- [Set exercise]
Turn the lines running from the one with "Task: Click the" through the one with "The image size is (650, 406)." into a JSON list of strings, one string per line, leaving out any blank lines.
── Data ──
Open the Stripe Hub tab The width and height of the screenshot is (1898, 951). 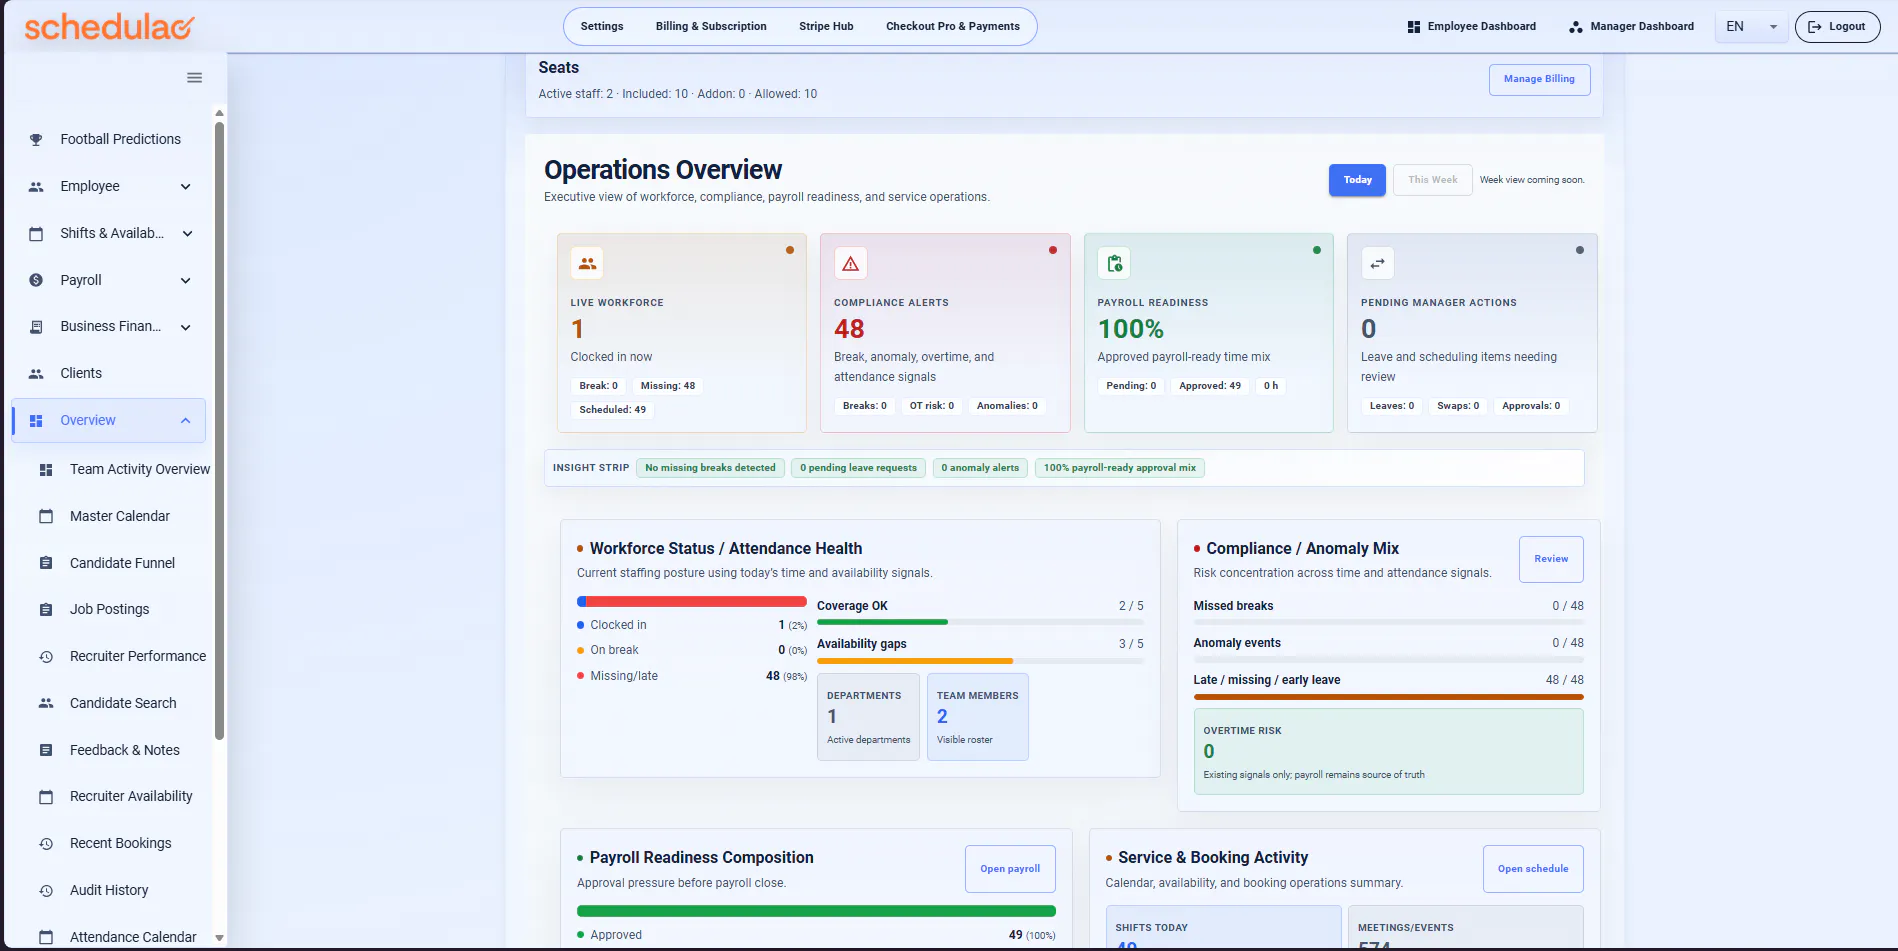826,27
───
── Data ──
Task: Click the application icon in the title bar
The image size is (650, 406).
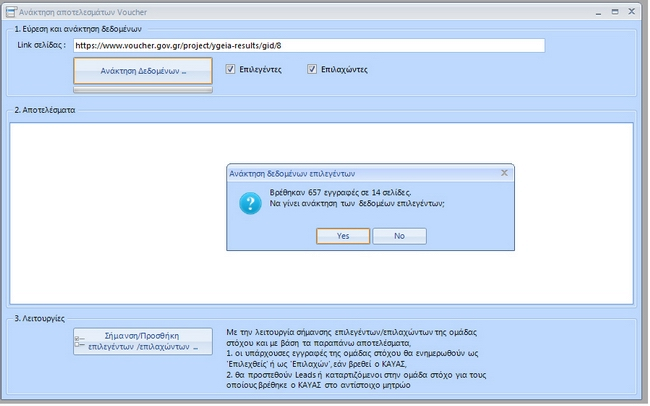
───
── Data ──
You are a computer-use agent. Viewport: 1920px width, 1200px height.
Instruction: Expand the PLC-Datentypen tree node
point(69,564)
───
- [Result for this exercise]
[
  "Task: Click the application icon in the title bar",
  "The image size is (650, 406)."
]